## Saved data entries
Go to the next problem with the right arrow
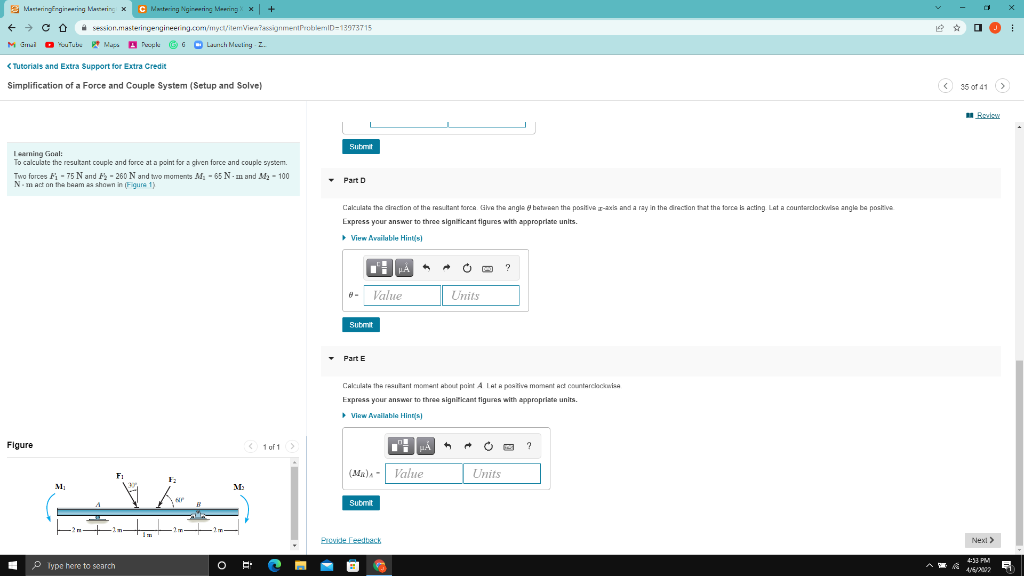 1002,86
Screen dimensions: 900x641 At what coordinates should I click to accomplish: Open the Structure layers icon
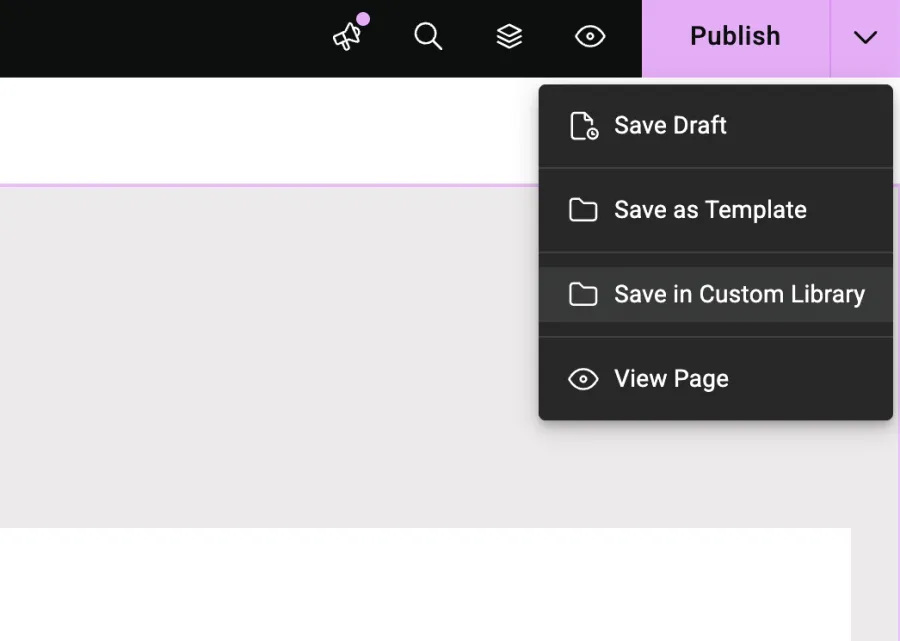coord(509,37)
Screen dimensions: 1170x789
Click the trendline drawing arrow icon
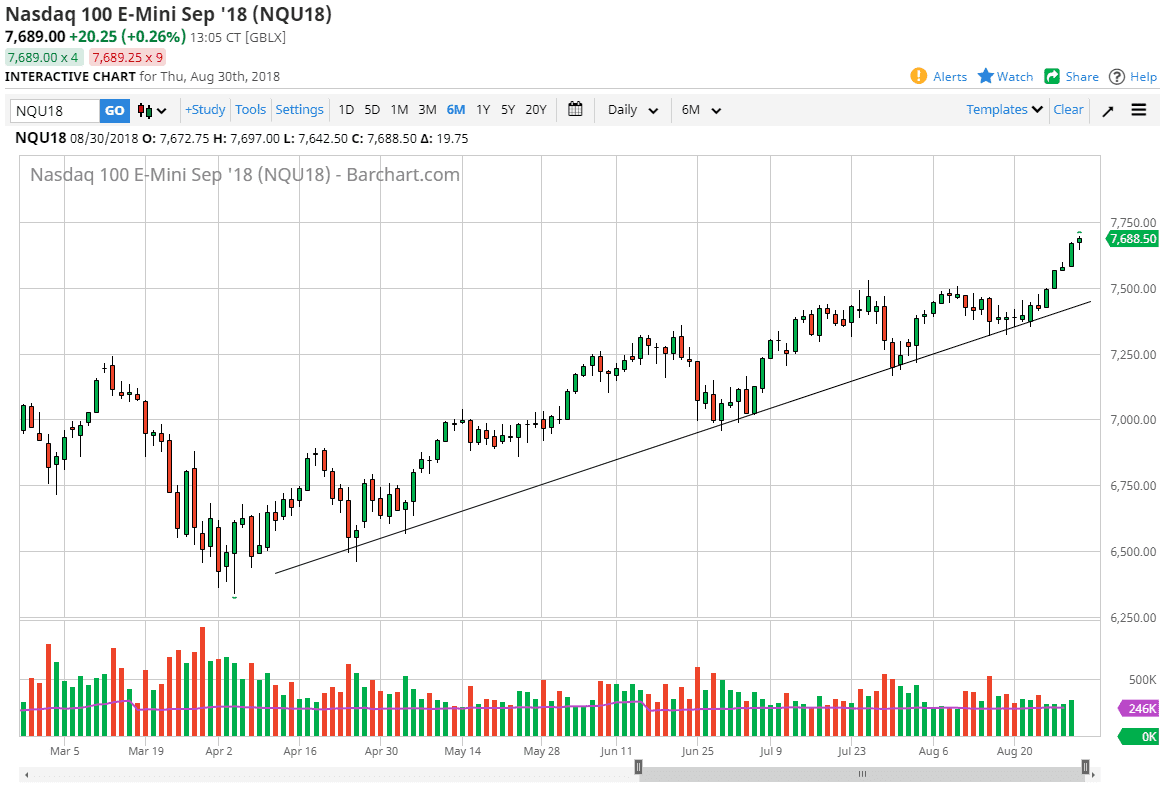coord(1107,110)
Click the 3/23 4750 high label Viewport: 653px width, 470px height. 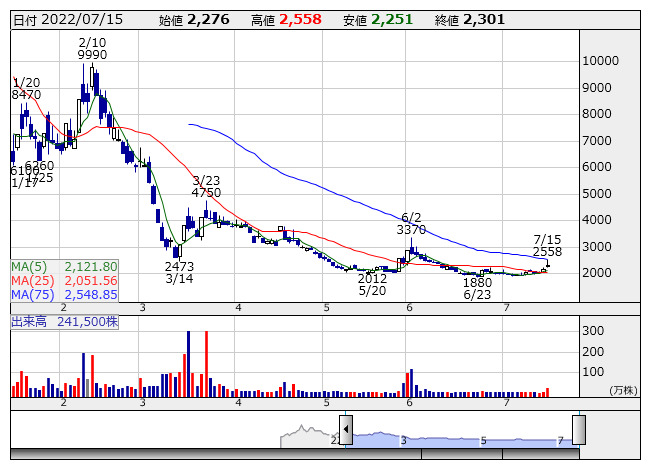206,185
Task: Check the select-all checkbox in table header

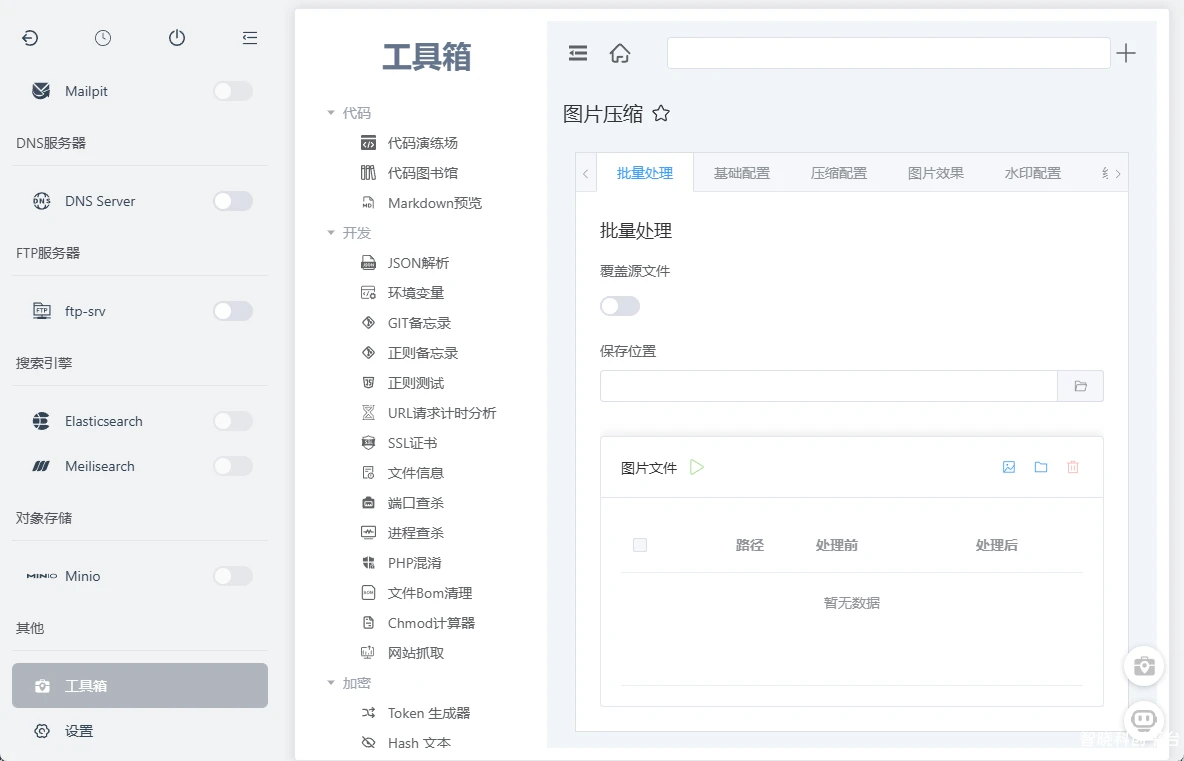Action: click(x=640, y=545)
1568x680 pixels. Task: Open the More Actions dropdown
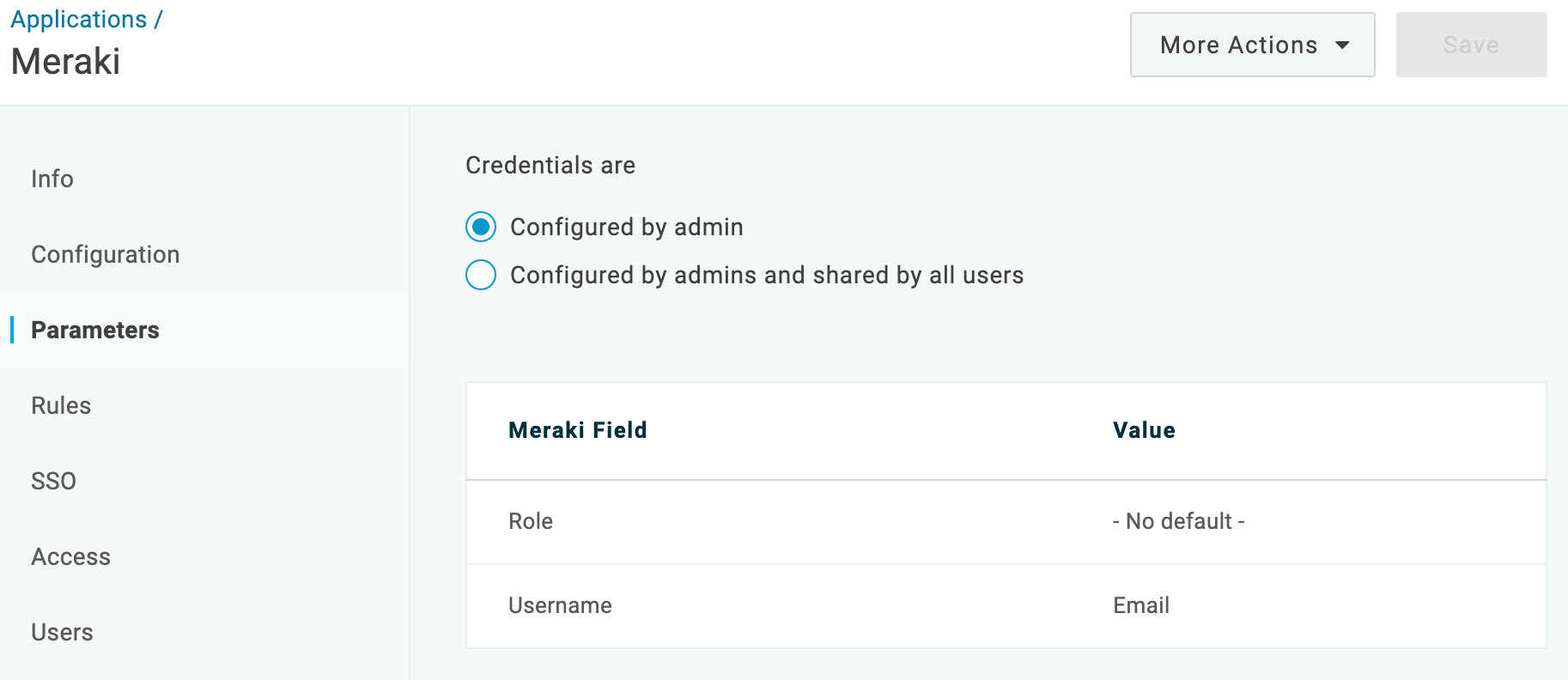pos(1251,44)

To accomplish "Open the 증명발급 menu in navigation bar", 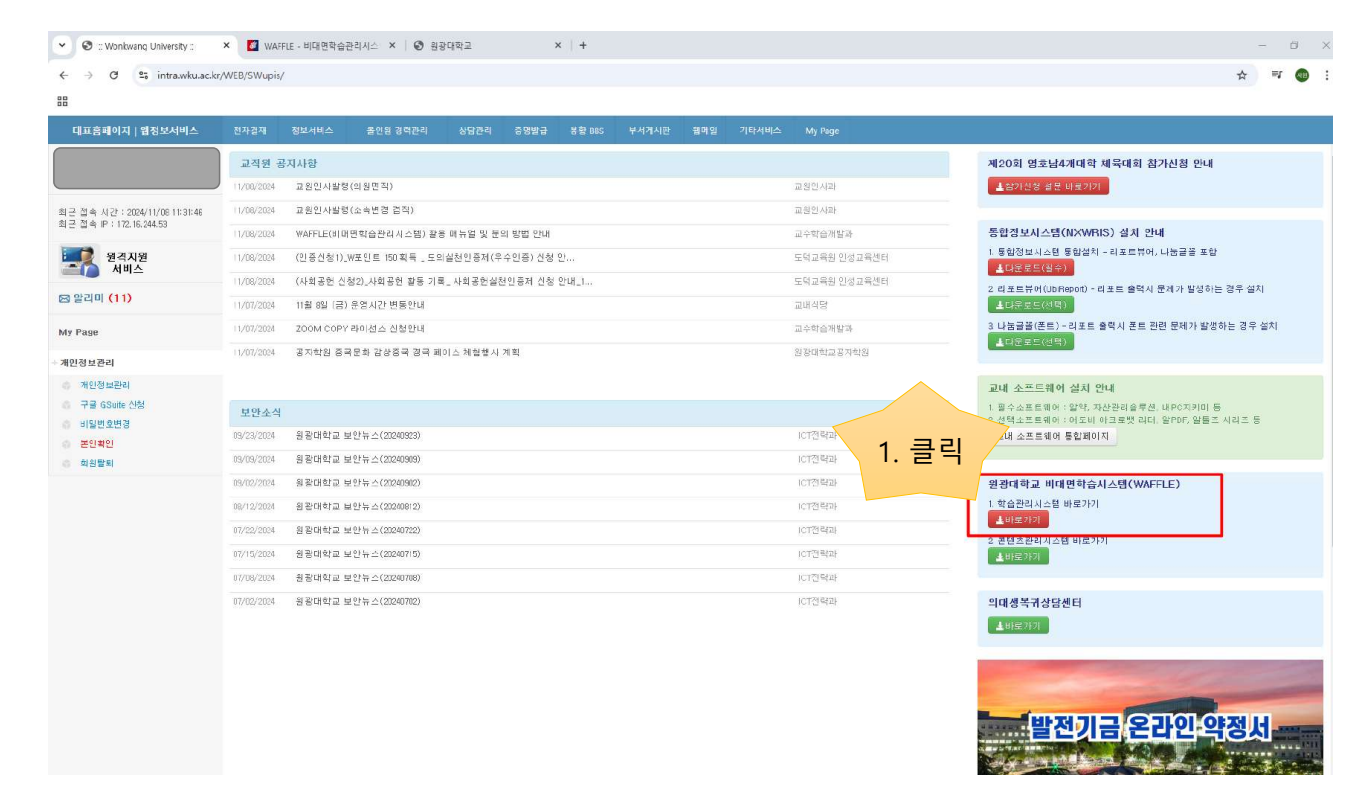I will (x=530, y=131).
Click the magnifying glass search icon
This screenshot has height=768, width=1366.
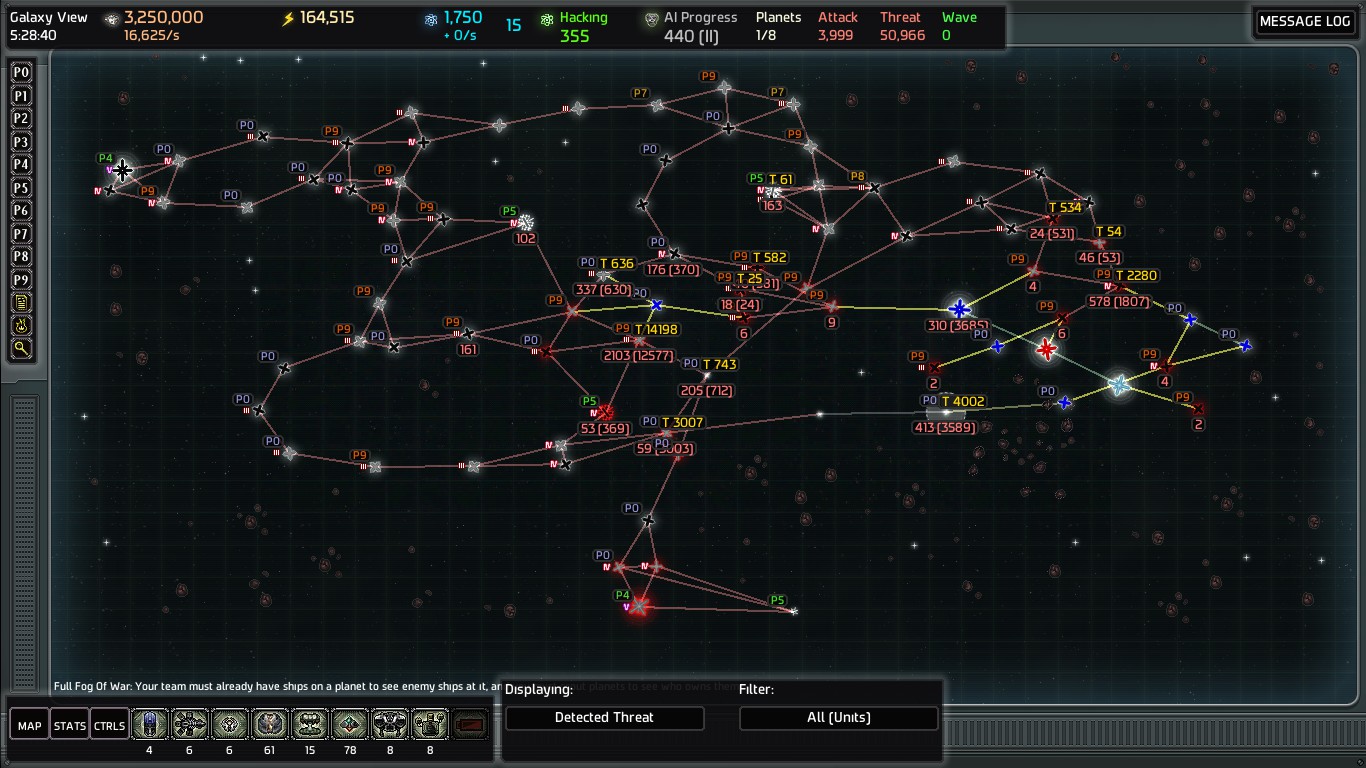pyautogui.click(x=21, y=349)
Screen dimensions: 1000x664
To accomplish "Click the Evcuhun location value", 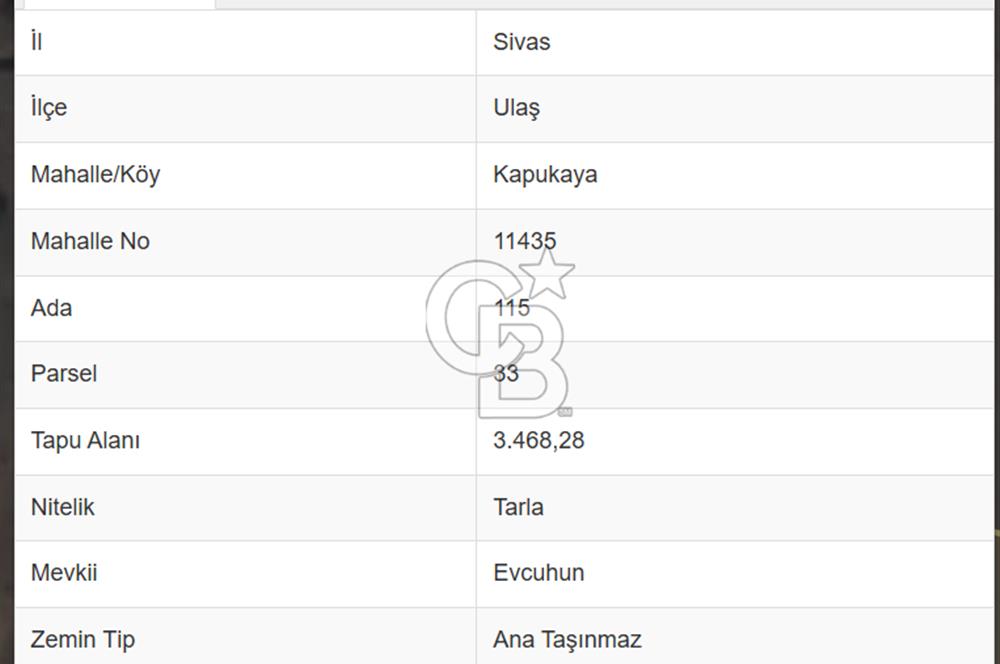I will (538, 573).
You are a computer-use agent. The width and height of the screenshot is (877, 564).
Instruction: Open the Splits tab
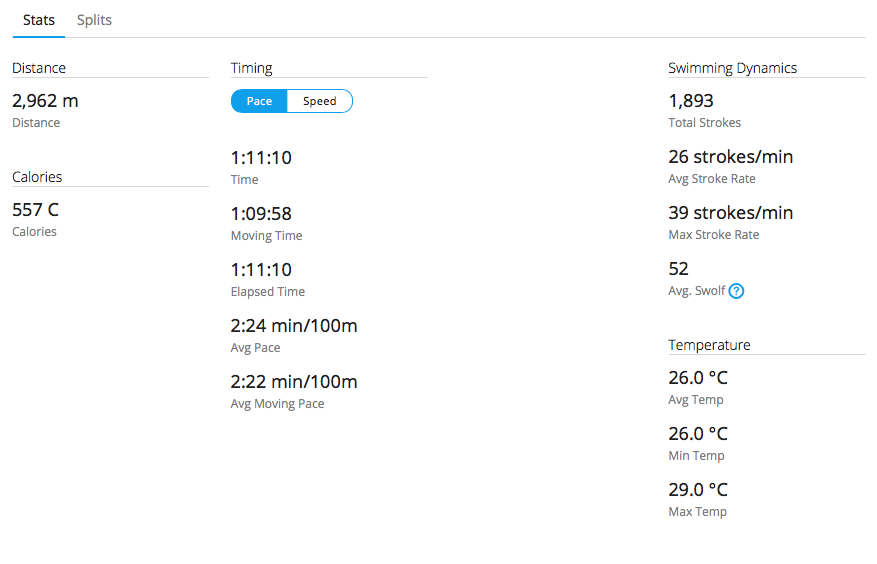click(x=94, y=20)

## WHAT IS EXPECTED
Nothing but the lines from the line containing "You are a computer-use" through the last line of the records above should be written out, exactly and without the pictures.

## RESULT
You are a computer-use agent. The width and height of the screenshot is (877, 564).
Instruction: Open the Splits tab
click(x=94, y=20)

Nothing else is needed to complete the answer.